▶ [TASK GOAL]: Beginning at the line containing "[Site Logo] (76, 147)", give again every line through the end of the data, unchanged and with both ends included. Drop any pictures.

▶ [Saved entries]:
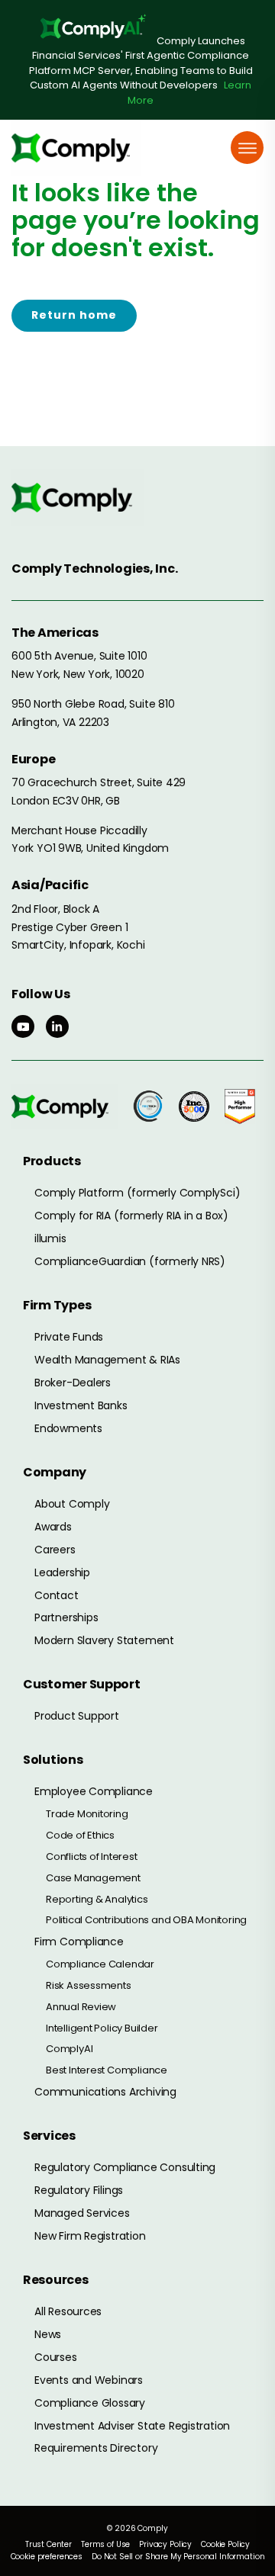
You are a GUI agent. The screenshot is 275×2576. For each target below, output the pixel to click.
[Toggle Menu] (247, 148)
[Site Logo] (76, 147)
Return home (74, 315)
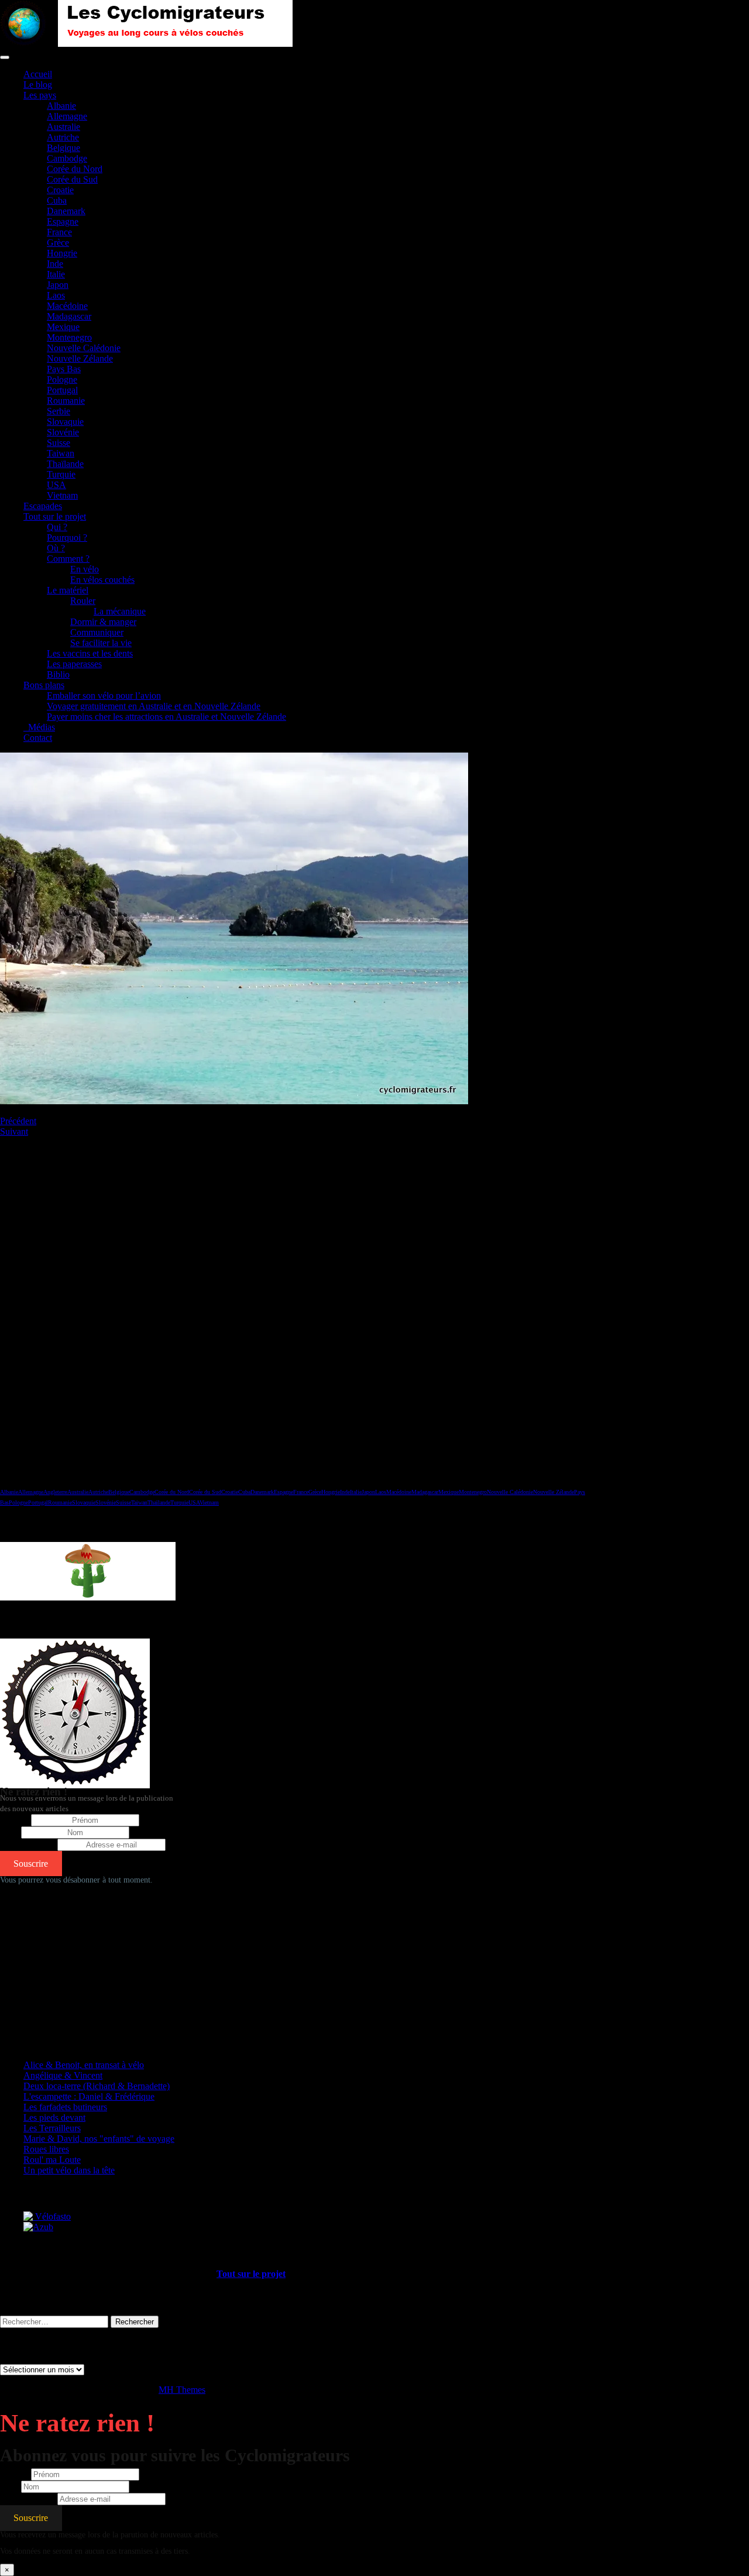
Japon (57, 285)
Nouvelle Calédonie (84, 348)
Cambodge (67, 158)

▶ [FINAL ANSWER]:
[Site Logo] (76, 147)
Return home (74, 315)
Japon (57, 285)
Nouvelle Calédonie (84, 348)
Cambodge (67, 158)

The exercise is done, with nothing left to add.